Kritische Reflexionen
Jeff Wall zeigt eingefrorene Sequenzen, an Videostills erinnernd, wie wir sie flüchtig wahrnehmen könnten, wenn wir durch Stadtlandschaften streifen. Sie sind aber auch kritische Reflexionen über soziale Ungerechtigkeiten. Wenn in „Storyteller“ (1986) indigene Menschen unter einer Autobrücke sitzen und Trost suchend den Erzählungen eines „Ältesten“ lauschen. Neben der Sozialkritik finden sich hier wie in mehreren Arbeiten Anspielungen auf berühmte Malerei, mit der der kanadische Fotograf bestens vertraut ist.

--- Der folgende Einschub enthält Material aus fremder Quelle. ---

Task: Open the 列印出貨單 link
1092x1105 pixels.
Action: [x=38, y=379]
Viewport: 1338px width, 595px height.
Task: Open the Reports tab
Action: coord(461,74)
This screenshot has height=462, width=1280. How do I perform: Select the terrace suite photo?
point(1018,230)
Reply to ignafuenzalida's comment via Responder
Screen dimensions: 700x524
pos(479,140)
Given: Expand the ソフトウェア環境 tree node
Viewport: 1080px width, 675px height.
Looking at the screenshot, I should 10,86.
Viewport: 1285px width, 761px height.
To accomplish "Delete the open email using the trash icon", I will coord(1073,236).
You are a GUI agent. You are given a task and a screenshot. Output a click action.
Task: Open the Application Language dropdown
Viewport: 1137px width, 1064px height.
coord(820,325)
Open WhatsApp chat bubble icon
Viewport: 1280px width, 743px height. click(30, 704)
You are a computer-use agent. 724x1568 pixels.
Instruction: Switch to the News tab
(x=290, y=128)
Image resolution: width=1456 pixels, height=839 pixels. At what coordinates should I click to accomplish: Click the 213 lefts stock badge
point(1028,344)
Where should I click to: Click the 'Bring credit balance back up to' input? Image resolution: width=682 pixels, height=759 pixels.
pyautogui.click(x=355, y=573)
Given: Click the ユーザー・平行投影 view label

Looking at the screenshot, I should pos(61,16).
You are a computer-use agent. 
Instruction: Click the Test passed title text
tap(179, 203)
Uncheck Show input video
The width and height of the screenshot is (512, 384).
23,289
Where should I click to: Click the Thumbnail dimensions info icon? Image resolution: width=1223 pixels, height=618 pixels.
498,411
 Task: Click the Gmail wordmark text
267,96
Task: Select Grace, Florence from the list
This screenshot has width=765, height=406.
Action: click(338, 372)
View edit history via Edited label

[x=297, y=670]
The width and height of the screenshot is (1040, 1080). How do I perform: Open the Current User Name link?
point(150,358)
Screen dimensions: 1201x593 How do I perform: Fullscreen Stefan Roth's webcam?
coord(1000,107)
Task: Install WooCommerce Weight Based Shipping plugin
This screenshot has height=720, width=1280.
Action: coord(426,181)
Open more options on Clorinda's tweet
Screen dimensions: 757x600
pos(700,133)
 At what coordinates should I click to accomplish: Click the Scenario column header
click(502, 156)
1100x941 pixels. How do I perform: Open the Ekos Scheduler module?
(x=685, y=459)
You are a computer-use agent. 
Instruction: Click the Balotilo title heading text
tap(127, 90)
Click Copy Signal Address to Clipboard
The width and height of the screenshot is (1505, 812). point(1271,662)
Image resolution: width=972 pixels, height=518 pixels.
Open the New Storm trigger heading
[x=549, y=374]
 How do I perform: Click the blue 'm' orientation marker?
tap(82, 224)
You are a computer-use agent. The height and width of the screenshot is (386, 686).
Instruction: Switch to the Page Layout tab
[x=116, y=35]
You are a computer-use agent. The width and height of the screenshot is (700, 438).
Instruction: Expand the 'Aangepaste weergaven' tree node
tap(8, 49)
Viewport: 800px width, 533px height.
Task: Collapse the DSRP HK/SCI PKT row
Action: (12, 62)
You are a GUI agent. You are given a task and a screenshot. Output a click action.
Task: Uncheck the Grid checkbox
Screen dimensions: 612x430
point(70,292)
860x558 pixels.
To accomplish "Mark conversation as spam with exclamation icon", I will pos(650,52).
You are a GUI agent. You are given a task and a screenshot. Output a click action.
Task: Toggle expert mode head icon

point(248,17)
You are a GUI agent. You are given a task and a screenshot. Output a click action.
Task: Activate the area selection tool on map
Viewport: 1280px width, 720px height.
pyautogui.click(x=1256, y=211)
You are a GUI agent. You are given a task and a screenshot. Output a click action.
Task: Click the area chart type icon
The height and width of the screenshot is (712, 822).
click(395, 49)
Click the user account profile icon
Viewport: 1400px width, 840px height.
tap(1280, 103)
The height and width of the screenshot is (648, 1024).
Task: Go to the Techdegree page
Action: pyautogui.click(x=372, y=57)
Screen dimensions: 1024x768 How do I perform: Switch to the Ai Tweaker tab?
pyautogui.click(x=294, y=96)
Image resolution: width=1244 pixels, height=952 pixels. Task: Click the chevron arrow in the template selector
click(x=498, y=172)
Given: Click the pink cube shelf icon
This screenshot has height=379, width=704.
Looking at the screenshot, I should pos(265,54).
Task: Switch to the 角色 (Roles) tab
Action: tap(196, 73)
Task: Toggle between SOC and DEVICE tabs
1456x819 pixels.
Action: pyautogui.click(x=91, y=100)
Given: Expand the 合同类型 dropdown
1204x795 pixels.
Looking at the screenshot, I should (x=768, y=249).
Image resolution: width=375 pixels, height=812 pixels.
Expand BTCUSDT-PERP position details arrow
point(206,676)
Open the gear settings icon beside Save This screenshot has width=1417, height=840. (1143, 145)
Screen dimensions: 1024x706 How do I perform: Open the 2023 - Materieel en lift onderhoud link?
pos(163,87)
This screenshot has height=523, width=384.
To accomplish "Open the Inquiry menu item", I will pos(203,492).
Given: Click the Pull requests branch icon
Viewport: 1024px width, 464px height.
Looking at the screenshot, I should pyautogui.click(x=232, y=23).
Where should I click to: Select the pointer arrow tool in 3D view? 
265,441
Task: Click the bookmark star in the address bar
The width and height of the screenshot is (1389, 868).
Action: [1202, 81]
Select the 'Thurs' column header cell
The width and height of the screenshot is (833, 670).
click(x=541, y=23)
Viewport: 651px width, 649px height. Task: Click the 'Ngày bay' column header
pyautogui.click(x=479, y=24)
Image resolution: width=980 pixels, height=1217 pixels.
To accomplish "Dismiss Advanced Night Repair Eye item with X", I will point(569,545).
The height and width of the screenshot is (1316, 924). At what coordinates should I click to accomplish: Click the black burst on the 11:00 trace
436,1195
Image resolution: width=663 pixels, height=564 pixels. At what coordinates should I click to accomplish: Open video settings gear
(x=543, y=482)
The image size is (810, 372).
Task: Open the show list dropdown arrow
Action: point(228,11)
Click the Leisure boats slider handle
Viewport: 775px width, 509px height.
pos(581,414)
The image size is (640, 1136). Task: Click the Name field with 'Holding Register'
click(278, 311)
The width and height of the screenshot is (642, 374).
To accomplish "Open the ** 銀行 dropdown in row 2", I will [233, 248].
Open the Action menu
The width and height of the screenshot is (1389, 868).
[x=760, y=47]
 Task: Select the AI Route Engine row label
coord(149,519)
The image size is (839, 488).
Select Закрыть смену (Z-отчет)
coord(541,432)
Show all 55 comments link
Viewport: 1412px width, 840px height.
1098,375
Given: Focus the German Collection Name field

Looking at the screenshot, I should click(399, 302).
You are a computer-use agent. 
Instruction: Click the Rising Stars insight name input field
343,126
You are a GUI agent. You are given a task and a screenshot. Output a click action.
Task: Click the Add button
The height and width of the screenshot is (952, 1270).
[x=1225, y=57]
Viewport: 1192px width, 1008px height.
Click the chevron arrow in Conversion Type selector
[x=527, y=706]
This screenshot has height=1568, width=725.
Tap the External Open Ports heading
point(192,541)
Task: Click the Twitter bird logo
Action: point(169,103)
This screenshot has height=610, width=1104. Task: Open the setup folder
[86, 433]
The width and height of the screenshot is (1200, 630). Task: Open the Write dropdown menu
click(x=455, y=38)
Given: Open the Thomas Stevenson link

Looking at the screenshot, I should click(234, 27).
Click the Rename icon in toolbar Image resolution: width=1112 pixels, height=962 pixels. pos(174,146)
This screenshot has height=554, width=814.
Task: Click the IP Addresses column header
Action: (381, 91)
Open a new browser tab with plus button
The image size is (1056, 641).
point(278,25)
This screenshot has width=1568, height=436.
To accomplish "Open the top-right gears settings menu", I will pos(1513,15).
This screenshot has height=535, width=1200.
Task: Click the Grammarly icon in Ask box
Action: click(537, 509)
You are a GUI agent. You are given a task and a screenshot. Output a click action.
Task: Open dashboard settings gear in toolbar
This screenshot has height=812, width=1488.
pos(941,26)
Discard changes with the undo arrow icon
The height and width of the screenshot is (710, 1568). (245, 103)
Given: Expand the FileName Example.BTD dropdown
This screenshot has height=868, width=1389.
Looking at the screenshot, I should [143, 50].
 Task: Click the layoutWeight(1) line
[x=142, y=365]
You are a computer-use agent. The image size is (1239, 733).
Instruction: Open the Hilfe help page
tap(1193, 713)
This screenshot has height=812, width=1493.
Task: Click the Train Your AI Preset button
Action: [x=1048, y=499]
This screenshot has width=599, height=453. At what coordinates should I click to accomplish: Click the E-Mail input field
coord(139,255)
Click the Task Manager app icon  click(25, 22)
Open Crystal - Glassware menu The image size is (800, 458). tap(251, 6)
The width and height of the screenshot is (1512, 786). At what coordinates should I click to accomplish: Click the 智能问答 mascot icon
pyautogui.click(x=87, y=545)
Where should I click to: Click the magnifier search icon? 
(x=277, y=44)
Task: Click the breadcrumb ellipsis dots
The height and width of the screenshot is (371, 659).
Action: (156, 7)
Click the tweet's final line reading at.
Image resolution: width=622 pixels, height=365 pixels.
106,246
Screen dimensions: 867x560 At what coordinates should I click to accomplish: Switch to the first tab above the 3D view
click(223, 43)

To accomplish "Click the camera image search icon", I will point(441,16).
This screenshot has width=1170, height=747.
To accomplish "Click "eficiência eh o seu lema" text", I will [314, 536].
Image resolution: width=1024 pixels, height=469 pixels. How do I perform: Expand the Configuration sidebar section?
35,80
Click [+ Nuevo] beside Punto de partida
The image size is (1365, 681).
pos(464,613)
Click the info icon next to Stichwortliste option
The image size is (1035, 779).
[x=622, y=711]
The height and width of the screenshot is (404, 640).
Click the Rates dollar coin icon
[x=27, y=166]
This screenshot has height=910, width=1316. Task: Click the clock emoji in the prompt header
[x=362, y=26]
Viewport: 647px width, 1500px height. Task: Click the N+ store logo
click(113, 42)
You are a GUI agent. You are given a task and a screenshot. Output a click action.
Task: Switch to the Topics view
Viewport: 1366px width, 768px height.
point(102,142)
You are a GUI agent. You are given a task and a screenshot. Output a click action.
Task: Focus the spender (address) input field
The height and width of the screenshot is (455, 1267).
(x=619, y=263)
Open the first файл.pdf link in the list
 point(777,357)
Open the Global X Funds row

Geradezu philosophisch ist der Inkjet-Print einer alten Dame, die inmitten von Bücherschränken auf einen kaputten Strumpf schaut. Wird sie ihn stopfen? Lohnt sich das? Was lohnt sich überhaupt im Leben? Was ist vergänglich? Was bewahrenswert? Ein ganzer Fragenkatalog breitet sich aus.
Jeff Wall zeigt einsame Vorstadthäuser, vermüllte Landschaften, Stillleben, Architektur oder einen Friedhof mit einem frisch ausgehobenen Grab. Dieses, eigentlich düsterer Schlund und Endstation, wird hier zur wundersamen Quelle des Lebens: Mit Wasser gefüllt, tummeln sich hier bunte Seesterne und ein Oktopus, im übrigen das Lieblingstier Walls, wie der Kurator der Ausstellung, Martin Schwander, verrät.
Über 50 Hauptwerke
55 Hauptwerke aus fünf Jahrzehnten und allen Schaffensphasen von Jeff Wall, über ein Viertel seines Oeuvres, werden in der Ausstellung in elf Sälen eindrucksvoll präsentiert. Besonderes Augenmerk richtet die Schau auf die Arbeiten der letzten zwei Jahrzehnte, darunter sind einige, die in Riehen erstmals öffentlich zu sehen sind.
Jede Fotografie ist eine eigene Bildfindung mit oft rätselhafter Erzählstruktur: zwischen Emotion und Reflexion, zwischen Bewusstem und Unbewusstem, zwischen Spontaneität und Kalkül.
Der Katalog
Vertiefende Informationen bietet der Katalog, der im engen Austausch mit dem Künstler von Uwe Koch gestaltet wurde. Darin findet sich auch ein erhellendes Gespräch zwischen Künstler und Kurator. Geboten werden zudem Museumsgespräche, Workshops sowie spezialisierte Führungen für unterschiedliche Personengruppen.